Acercándonos al final del año litúrgico que termina con la fiesta de Cristo Rey del Universo, vamos considerando el estilo y perfil del Rey como de su reino. Hoy con la respuesta de Jesús al maestro de la ley, se desarrolla la teología de lo más importante en el reino de Él. El corazón de la ley divina no está en un acto particular, en una observancia, en una oración que hacer, se trata de una actitud radical y permanente.
El enamorado no lo es solamente por la mañana o por la tarde o cuando está con la persona amada. Lo es siempre, sustancial y constantemente, integral y totalmente. El escriba entendió bien la lección dada por Jesús y, como fiel discípulo, la repite pero le agrega un elemento más: “amar a Dios… y al prójimo… vale más que todos los holocaustos y sacrificios”. Con esta añadidura se evoca una tesis tan querida a los profetas que constituye casi el núcleo central de su mensaje. Oseas, por ejemplo, en un pasaje citado también por Jesús, afirmaba que Dios quiere “amor y no sacrificios” (Os 6, 6).

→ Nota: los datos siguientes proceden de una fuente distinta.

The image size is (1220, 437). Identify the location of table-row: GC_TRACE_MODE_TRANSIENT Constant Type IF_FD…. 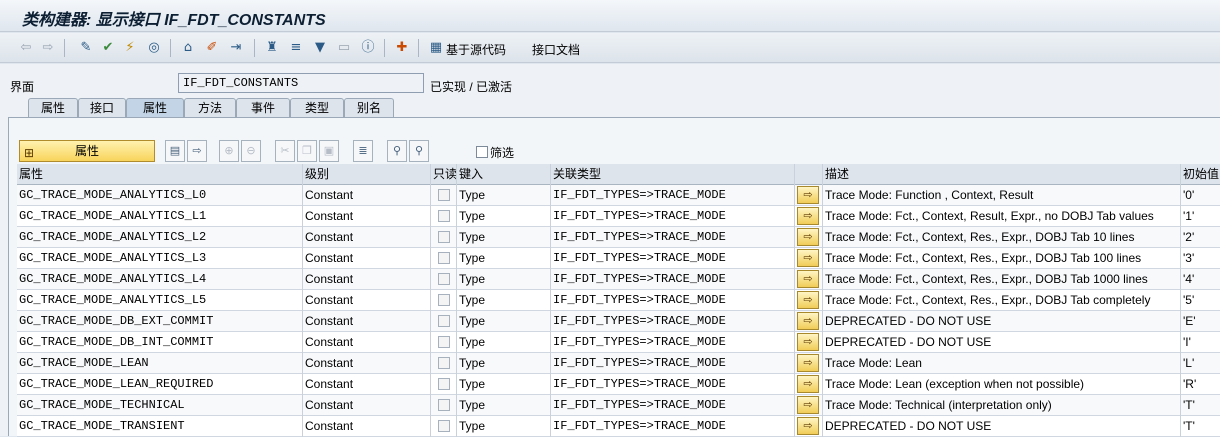
(618, 426).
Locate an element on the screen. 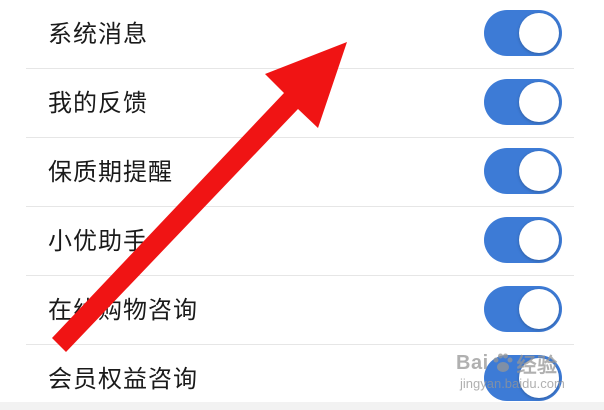 The width and height of the screenshot is (604, 410). assistant-toggle is located at coordinates (523, 240).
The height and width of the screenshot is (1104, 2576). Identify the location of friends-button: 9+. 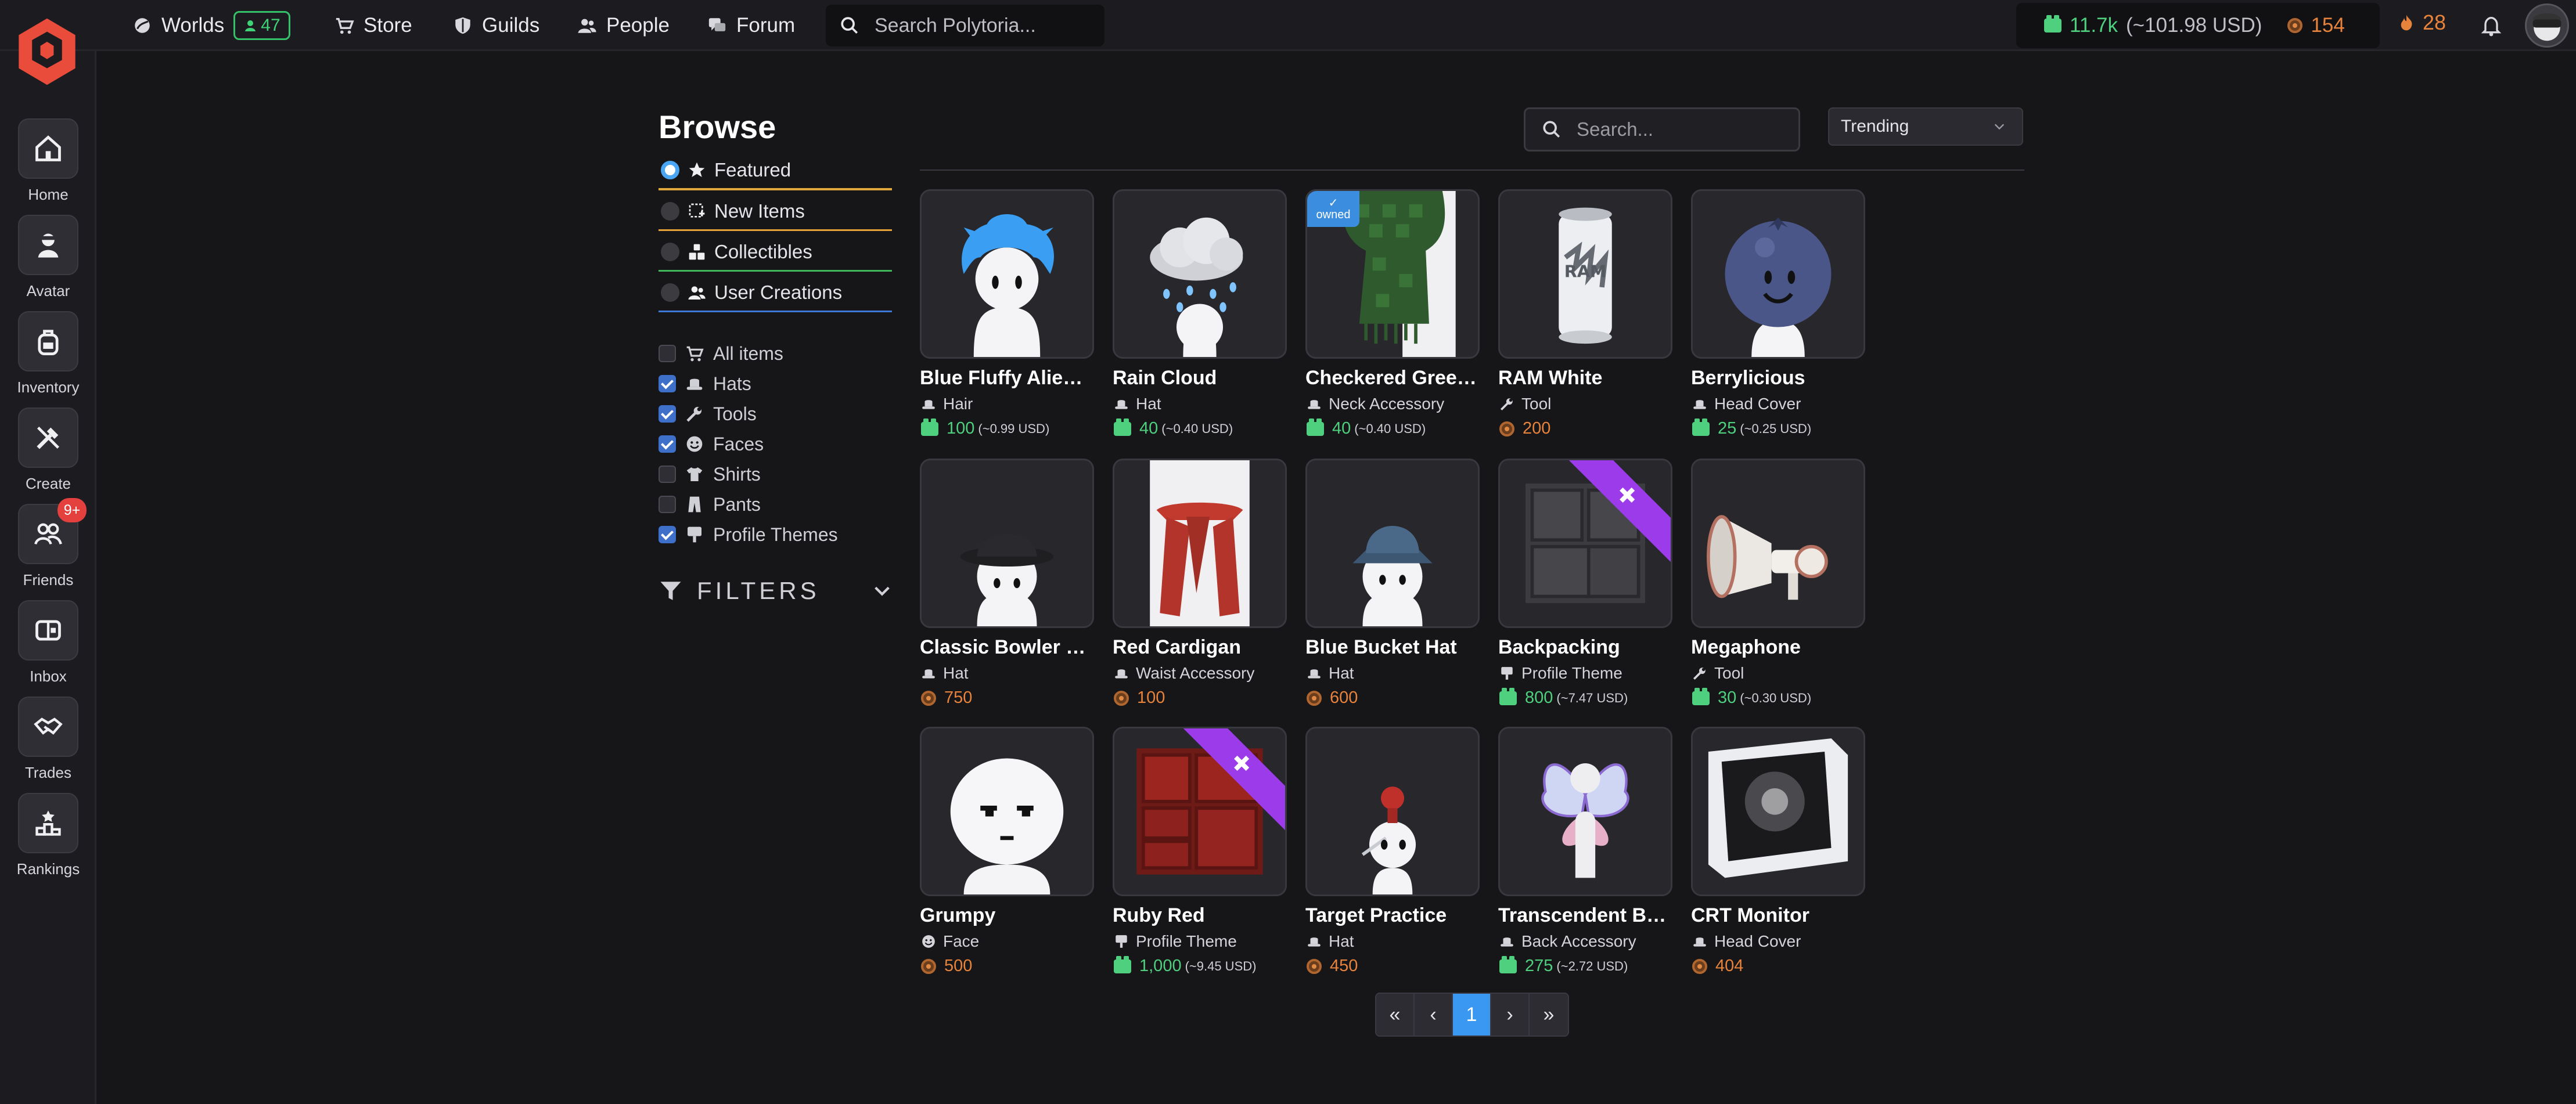
(52, 531).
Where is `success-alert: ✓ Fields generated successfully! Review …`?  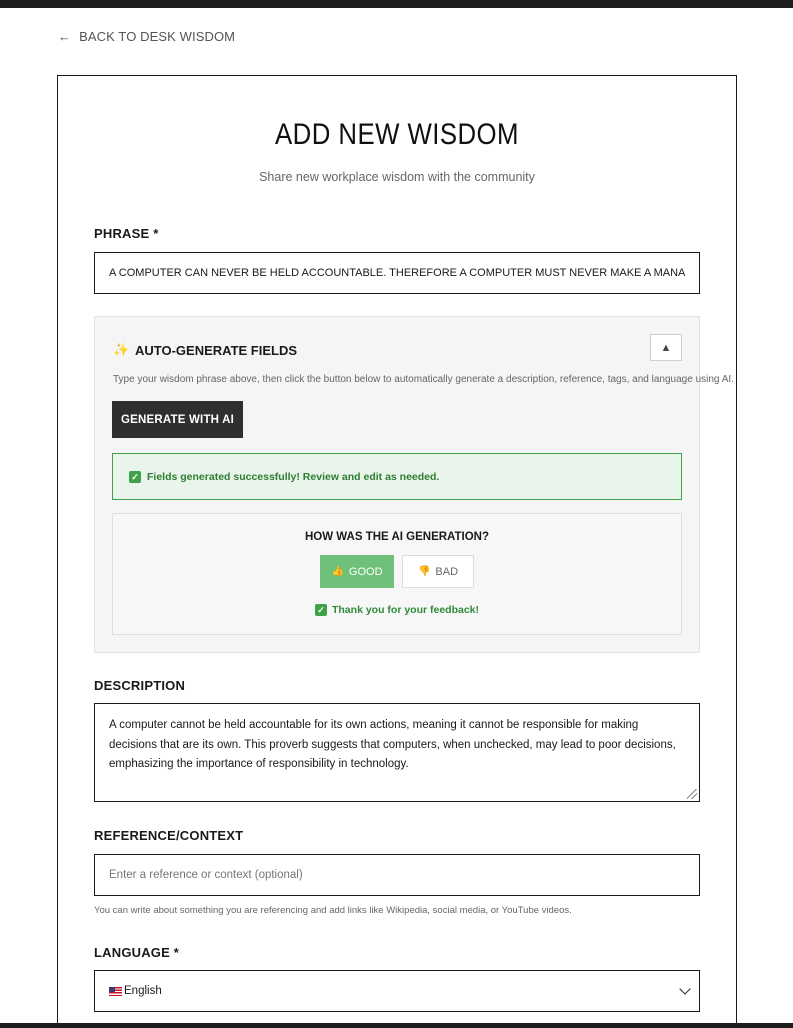
success-alert: ✓ Fields generated successfully! Review … is located at coordinates (397, 476).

El rito y la oración no tienen sentido si no van acompañados también por la fe, por el amor, por la vida justa. Los dos amores, por Dios y por el hombre, deben enlazarse en la existencia y en las continuas elecciones morales. “Si uno dice ¡Amo a Dios! Pero odia a su hermano, es un mentiroso”, escribe San Juan en su Primera Carta (4, 20), y nosotros sabemos que en el lenguaje de Juan “mentiroso” equivale casi a “ateo”, a incrédulo. Así que cuando se está verdaderamente enamorado de Dios ya no es suficiente la simple participación en la liturgia, es toda la vida la que debe estar irradiada de ese amor que se extiende también al prójimo.
Si caminamos así ciertamente Jesús nos dice como lo hizo al escriba aquel día: “¡No estás lejos del reino de Dios!”. Así el discípulo de hoy atraído por el amor a Dios va dando pequeños pasos que le hacen verlo en quien le pide su ayuda o reclama un poco de su amor. Este amor debe ir creciendo poco a poco.